Ever heard of Mayhill Fowler? Well, if you are following the US presidential campaign, you should have. At 61, the “citizen journalist” of the Huffington Post was last week most talked about people in the media circus. What she did was simply ask Bill Clinton for a comment a rather harsh story in the July issue of Vanity Fair
Todd Purdum’s article in VF is not exactly cozy journalism. It describes a post-presidency frenzy of private-jetting, skirt-chasing, and media outbursts that bruised Hillary bid for democrat nomination. Asked by the self-assumed amateur-journalist Mayhill Fowler, Bill Clinton erupted in a tirade against the VF reporter, calling him “dishonest”, “sleazy”, “a scumbag”, etc.
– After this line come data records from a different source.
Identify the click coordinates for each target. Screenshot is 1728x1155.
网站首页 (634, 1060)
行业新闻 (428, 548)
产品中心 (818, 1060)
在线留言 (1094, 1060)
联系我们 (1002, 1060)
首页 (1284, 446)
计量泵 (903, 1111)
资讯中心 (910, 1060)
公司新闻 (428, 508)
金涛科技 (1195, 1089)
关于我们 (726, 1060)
Mrs. Fowler dutifully recorded the outburst and filed both an audio and a transcript to her blog on the Huffington Post. Bam!
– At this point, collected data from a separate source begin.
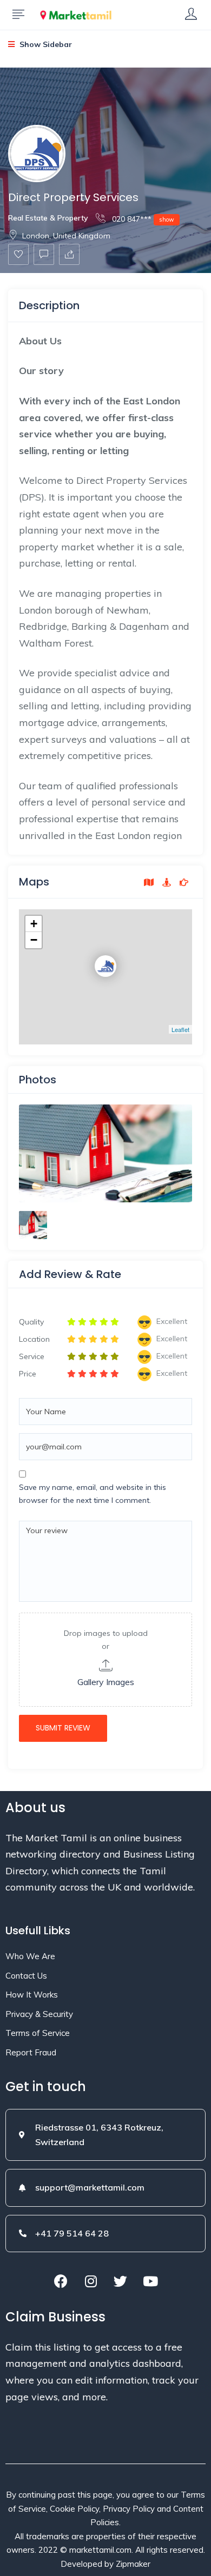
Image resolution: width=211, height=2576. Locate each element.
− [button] (33, 940)
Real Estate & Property (48, 218)
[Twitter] (120, 2281)
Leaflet (180, 1029)
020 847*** (142, 219)
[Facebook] (61, 2281)
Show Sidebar (44, 44)
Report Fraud (30, 2052)
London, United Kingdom (66, 236)
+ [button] (33, 923)
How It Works (31, 1994)
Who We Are (30, 1956)
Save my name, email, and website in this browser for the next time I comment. (92, 1493)
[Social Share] (69, 254)
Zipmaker (133, 2564)
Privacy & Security (39, 2014)
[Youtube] (150, 2281)
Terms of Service (37, 2033)
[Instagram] (90, 2281)
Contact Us (26, 1976)
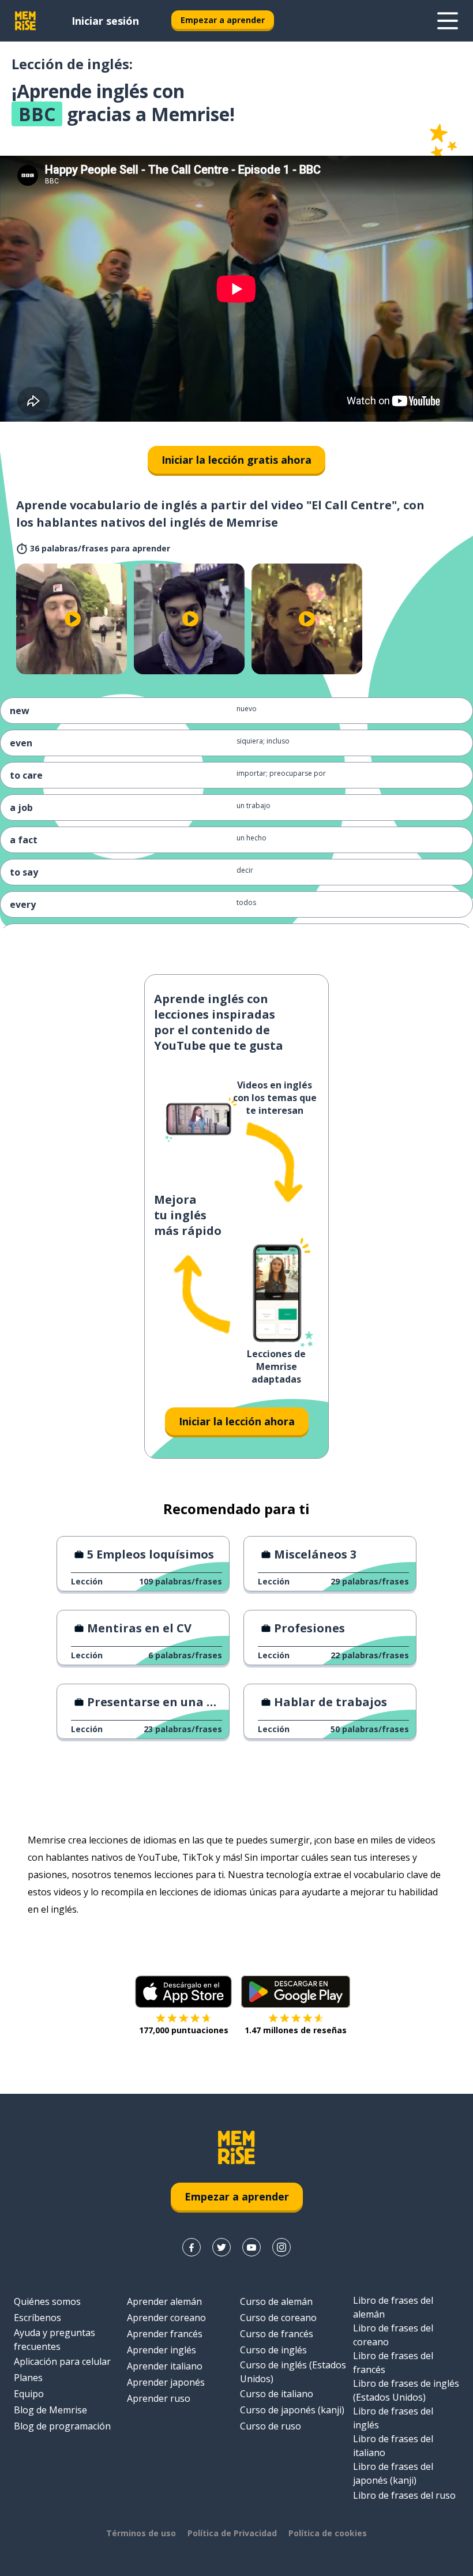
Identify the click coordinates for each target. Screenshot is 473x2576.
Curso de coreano (278, 2317)
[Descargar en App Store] (183, 1992)
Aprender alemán (164, 2301)
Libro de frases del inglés (393, 2418)
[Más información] (447, 21)
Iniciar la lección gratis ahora (236, 460)
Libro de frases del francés (393, 2362)
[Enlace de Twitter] (221, 2247)
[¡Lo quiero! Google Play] (295, 1992)
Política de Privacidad (232, 2533)
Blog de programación (62, 2426)
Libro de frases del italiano (393, 2445)
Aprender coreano (166, 2317)
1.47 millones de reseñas (296, 2030)
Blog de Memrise (50, 2410)
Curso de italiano (276, 2393)
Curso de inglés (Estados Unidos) (293, 2372)
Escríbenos (37, 2317)
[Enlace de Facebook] (191, 2247)
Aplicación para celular (62, 2361)
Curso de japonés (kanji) (292, 2410)
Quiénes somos (47, 2301)
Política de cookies (327, 2533)
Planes (28, 2377)
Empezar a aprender (223, 19)
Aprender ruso (158, 2398)
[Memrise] (25, 21)
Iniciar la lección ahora (237, 1421)
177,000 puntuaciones (183, 2030)
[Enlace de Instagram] (281, 2247)
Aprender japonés (166, 2382)
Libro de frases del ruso (404, 2495)
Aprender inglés (161, 2350)
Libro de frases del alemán (393, 2307)
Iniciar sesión (105, 21)
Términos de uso (141, 2533)
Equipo (29, 2393)
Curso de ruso (270, 2426)
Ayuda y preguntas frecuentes (54, 2339)
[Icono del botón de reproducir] (72, 619)
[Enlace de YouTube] (251, 2247)
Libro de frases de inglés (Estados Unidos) (406, 2390)
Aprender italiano (164, 2366)
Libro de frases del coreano (393, 2335)
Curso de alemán (276, 2301)
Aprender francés (164, 2333)
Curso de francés (276, 2333)
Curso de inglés (273, 2350)
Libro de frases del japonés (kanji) (393, 2473)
The fun part of it is the debate that erupted in the traditional media elite. Mayhill Fowler was even profiled in the Los Angeles Times. The Fowler scoop is not an isolated piece of luck. She was the one who surfaced Barack Obama’s appreciation on the economically frustrated Pennsylvanians who, he said, ” get bitter, they cling to guns or religion.” An off-the-record remark that reverberates worldwide.
This weekend’s New York Times analysis was the perfect display of the embarrassment of the media elite facing some sort of disorganized, spontaneous, grass-rooted journalism, that didn’t even “wear its credential badges around the neck” (a major transgression), and whose work is propagating at light-speed thanks the blogs and YouTube. This sequence of events and reactions are really with the clicks to understand the new challenges of modern journalism.